His father PJ remembers having doubts. “I tried to talk him out of it many times—‘You don’t have to do this,’” he recalls. “But, looking back, he was just determined that he wanted to pursue this.”
The Tessmanns had been aiming for a college scholarship. “So we traveled all over the country at 8, 9 [years old], playing soccer, chasing it,” PJ remembers. “So when they called us and scouted him, I thought it would be a good experience. Worst case, he comes home.”
Tanner didn’t come home. And while that scholarship offer did arrive, to play soccer at Clemson University and kick on its football team under his godfather Dabo Swinney, a lifelong friend of PJ’s, Tessmann instead signed professionally with Dallas in February 2020. He made his senior team debut two days later.
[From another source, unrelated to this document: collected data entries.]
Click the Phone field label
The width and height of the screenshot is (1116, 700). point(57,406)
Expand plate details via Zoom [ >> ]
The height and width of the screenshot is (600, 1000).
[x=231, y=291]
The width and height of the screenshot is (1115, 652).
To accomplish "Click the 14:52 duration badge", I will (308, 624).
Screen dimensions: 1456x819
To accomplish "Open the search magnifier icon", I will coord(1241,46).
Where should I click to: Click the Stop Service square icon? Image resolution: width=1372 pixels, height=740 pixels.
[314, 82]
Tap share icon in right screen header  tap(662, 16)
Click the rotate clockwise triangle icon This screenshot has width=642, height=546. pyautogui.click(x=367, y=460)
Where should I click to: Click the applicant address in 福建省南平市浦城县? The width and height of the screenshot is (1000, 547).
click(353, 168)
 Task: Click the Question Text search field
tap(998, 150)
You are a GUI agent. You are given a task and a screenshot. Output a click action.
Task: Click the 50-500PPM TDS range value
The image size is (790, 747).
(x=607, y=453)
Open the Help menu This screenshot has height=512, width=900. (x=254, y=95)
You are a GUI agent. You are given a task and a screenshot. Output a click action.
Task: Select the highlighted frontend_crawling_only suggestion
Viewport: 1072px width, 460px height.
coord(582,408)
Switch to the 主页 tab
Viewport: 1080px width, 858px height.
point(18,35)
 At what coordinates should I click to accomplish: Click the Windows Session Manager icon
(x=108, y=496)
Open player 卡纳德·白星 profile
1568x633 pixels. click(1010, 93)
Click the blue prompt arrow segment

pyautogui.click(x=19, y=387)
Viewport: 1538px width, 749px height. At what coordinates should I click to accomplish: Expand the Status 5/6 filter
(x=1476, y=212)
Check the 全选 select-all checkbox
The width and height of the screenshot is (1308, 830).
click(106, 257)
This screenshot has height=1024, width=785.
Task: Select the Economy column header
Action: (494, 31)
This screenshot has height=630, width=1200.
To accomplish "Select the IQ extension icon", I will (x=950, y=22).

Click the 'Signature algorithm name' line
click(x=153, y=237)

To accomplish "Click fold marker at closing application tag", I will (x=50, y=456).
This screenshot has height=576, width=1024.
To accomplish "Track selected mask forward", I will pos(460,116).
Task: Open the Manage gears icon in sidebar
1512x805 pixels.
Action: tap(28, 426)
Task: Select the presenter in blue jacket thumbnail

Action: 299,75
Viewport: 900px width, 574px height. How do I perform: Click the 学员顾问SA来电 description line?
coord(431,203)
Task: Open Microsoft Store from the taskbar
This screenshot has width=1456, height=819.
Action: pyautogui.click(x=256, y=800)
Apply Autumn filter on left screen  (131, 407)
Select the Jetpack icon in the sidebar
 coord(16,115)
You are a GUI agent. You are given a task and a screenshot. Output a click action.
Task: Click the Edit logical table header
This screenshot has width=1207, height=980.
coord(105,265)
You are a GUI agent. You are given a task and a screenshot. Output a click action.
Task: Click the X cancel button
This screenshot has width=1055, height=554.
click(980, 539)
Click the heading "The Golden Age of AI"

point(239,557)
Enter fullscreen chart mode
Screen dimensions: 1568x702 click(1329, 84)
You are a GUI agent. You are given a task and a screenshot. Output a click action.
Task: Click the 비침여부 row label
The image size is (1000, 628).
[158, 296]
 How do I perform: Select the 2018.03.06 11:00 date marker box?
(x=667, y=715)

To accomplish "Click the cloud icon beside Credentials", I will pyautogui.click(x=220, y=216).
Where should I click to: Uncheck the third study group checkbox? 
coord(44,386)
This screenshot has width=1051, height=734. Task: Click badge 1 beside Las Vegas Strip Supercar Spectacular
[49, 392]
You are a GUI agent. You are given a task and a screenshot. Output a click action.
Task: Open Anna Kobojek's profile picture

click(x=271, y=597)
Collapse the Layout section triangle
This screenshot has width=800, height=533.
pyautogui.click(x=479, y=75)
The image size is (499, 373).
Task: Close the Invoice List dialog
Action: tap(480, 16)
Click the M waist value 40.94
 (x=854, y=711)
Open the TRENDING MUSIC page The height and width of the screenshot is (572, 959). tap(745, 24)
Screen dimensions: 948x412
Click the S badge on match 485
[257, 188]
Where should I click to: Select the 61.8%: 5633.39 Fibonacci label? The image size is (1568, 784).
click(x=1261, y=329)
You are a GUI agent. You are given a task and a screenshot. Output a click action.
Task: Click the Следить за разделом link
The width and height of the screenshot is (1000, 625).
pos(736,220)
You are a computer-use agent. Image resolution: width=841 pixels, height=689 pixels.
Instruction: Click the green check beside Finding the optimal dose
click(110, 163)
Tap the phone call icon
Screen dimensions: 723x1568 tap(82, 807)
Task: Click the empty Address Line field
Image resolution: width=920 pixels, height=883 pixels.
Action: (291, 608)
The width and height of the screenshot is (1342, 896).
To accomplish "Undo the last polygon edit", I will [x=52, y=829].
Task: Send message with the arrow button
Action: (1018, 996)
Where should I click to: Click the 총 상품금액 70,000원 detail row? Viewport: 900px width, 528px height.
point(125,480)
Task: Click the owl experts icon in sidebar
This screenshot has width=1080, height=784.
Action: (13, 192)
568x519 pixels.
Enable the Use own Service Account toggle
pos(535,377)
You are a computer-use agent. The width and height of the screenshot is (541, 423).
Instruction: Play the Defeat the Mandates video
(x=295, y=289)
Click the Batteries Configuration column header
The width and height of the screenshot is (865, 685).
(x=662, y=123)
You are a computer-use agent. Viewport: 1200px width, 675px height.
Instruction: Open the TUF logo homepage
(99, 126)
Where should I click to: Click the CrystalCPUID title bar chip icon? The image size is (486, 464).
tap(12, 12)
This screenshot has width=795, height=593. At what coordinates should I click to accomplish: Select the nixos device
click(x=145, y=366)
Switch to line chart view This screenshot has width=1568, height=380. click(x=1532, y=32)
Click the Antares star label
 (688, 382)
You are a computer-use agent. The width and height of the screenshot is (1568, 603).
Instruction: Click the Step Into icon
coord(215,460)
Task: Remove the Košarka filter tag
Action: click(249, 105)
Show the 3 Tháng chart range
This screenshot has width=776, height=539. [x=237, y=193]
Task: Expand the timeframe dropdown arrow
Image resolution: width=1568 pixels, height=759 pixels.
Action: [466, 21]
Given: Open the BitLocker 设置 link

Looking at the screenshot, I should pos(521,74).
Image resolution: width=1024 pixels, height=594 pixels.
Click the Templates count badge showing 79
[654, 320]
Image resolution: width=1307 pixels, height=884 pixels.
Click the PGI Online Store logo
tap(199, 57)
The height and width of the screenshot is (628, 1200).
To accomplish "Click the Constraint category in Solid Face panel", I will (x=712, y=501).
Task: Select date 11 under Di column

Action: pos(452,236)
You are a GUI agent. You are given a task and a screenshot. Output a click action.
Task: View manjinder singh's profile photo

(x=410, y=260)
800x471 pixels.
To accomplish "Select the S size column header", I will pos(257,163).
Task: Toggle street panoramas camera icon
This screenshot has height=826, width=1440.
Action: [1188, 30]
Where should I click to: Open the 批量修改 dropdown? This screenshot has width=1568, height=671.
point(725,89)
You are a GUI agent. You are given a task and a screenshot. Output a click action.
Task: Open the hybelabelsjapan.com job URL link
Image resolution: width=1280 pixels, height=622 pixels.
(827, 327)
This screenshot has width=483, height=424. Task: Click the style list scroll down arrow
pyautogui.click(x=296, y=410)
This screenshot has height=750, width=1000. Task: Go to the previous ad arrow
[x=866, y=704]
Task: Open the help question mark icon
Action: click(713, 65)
Last month, after just 30 senior team appearances with FC Dallas and one cap with the U.S. national team, Tessmann, who turns 20 in September, was sold to newly-promoted Venezia of Italy’s storied Serie A.
PJ laughs about it now, at the suggestion that he might have foreseen 5 years ago, when Dallas called, that his son would be a national team and Serie A player. They had taken a leap, figuring it would get him closer to that scholarship.
“I just had faith that that was where Tanner should be,” PJ Tessmann says. “We just did it month by month and season by season. We were going to support him chasing his dreams.”
As it turns out, Tanner won’t be coming home for a long while yet.
Today, players who spent time in the FC Dallas academy play for Juventus, Bayern Munich, AS Roma and, of course, Venezia. Some are active in England, for Queens Park Rangers and Norwich, or in Portugal, for Boavista and FC Porto. There are players in Mexico and Germany and in Scandinavia and Austria.
Several star for the U.S. national team, like Weston McKennie (our Juventus man) and Reggie Cannon (at Boavista… for now). Chris Richards (Bayern) and Bryan Reynolds (Roma) are some of the most talented young defenders the U.S. has ever produced. And it’s entirely possible that in some future World Cup game, the entire back line will hail from the Dallas academy while McKennie and Kellyn Acosta feature in the midfield in front of them.
As of this summer, 15 FC Dallas academy products have been called up to a U.S. national team camp. Ten FC Dallas products made the U.S.A.‘s preliminary Gold Cup roster this summer. Two of them, Justin Che and Jonathan Gomez, were only 17. Ricardo Pepi was all of 18.
There are currently 12 homegrown players on FC Dallas’s first-team roster and the club has signed 43 academy products since 2009 although some, like McKennie and Richards, refused and went straight to Europe.
According to Transfermarkt, Dallas made $17 million from the sale of Reynolds, Tessman, Cannon, Richards and Alejandro Zendejas alone. Now consider that the first team’s entire payroll adds up to about $10.6 million, per the MLSPA.
How did this happen?
FC Dallas is not the league’s model franchise. In 25 seasons, it has reached the MLS Cup final only once. It has made four Conference Finals, won two U.S. Open Cups and claimed one Supporters’ Shield for the league’s best regular season record. Going into this campaign, the club had an all-time regular season record of 327 wins, 294 losses and 166 ties.
It isn’t the league’s richest team and it has rarely made daring, ambitious signings. It hasn’t been run particularly cleverly or poorly. It has a nice stadium, but one that’s out in the suburbs and struggles to consistently draw big crows.
That’s FC Dallas. In the middle of the pack in more or less every way.
Yet the thing that does set the Hoops apart is that academy—the best in the league, just edging out the Philadelphia Union’s. So say people who follow these things closely.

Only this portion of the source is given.